Count every line in the following entries where the word "will" appears. Give the count alone.

**SOURCE INFORMATION:**
****************
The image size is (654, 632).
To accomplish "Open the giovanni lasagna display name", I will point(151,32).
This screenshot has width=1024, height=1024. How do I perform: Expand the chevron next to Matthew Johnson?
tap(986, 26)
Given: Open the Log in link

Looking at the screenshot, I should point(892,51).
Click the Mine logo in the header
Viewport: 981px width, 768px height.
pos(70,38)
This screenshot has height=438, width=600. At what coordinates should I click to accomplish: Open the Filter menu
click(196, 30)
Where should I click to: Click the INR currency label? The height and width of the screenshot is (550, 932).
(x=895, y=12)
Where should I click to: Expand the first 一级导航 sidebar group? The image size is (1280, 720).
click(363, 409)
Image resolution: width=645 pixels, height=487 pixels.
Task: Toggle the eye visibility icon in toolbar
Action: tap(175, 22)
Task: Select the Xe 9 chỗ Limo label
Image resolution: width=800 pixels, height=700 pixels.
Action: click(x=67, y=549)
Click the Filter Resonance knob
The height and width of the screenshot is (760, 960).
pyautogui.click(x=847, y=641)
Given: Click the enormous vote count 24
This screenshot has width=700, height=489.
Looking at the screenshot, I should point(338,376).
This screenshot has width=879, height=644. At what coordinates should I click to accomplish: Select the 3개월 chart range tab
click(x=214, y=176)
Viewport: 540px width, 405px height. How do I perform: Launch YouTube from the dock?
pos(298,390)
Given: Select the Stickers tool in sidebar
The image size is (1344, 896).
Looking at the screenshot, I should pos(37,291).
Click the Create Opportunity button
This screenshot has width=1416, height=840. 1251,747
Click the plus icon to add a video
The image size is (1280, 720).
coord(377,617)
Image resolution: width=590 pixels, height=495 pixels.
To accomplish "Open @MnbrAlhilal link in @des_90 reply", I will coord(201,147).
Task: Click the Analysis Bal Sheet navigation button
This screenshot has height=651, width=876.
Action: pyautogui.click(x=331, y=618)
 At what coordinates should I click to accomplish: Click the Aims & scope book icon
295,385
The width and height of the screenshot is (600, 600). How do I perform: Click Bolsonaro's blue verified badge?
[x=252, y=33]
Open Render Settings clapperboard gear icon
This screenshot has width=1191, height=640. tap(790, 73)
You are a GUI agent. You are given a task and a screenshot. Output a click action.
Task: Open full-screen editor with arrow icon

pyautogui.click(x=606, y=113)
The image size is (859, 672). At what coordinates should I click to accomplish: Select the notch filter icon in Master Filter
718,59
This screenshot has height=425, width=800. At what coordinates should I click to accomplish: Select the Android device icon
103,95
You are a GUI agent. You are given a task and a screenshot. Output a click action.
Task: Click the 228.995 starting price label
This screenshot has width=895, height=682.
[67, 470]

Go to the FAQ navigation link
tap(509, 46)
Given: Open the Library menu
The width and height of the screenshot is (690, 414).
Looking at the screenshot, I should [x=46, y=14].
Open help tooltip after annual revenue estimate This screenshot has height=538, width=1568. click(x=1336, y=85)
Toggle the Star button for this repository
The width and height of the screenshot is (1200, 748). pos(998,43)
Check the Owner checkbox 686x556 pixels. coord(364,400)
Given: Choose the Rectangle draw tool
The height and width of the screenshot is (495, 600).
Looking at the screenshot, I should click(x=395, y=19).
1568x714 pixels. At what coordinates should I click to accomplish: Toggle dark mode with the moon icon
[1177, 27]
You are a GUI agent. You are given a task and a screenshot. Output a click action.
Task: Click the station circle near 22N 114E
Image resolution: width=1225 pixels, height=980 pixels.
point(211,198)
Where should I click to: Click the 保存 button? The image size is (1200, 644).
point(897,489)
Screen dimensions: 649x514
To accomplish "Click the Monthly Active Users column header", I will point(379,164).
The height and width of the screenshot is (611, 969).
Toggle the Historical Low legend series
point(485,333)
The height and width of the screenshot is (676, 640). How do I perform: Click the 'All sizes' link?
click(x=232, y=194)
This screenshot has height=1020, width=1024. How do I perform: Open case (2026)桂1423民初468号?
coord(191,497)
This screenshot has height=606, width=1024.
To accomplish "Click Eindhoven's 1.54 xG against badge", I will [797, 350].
****************
**TASK ANSWER:** 4